Given data:
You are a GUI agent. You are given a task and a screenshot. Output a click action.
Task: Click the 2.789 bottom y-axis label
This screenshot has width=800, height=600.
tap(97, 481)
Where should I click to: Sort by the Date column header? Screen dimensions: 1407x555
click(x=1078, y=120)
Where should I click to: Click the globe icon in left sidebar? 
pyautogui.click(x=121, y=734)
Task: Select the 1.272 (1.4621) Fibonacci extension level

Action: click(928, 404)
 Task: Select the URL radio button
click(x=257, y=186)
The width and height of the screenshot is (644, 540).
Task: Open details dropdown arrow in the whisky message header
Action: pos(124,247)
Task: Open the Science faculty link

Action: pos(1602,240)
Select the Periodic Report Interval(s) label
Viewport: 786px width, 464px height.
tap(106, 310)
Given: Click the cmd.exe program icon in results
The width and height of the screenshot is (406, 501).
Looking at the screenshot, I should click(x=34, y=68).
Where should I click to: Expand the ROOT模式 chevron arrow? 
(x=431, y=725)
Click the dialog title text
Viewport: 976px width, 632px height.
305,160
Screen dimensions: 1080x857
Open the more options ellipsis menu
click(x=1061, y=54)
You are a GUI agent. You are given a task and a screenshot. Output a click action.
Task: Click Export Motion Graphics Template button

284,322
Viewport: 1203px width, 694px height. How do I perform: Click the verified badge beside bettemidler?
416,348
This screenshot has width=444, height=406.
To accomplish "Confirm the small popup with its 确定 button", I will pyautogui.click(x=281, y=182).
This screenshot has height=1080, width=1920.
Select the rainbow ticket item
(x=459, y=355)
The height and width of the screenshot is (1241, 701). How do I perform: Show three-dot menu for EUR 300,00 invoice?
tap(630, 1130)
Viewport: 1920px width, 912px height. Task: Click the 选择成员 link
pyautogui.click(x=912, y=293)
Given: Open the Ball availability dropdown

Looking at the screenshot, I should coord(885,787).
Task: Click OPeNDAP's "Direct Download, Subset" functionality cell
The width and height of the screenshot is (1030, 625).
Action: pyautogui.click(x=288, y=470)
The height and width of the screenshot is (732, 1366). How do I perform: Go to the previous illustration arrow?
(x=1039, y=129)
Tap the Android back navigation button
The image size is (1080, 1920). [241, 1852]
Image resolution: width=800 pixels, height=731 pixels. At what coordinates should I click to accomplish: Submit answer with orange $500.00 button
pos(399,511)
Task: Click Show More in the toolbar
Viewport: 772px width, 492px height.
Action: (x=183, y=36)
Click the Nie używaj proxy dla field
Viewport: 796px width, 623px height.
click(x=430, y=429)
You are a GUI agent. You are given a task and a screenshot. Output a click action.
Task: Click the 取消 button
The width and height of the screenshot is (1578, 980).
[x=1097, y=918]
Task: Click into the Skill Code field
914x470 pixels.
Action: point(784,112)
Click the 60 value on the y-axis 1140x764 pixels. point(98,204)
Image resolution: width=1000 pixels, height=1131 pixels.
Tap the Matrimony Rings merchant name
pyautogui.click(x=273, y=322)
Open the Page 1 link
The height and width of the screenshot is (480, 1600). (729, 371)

Task: A copy of each line in the data above that holds the string "field" is needed.

Reply:
Click the Nie używaj proxy dla field
Task: Click into the Skill Code field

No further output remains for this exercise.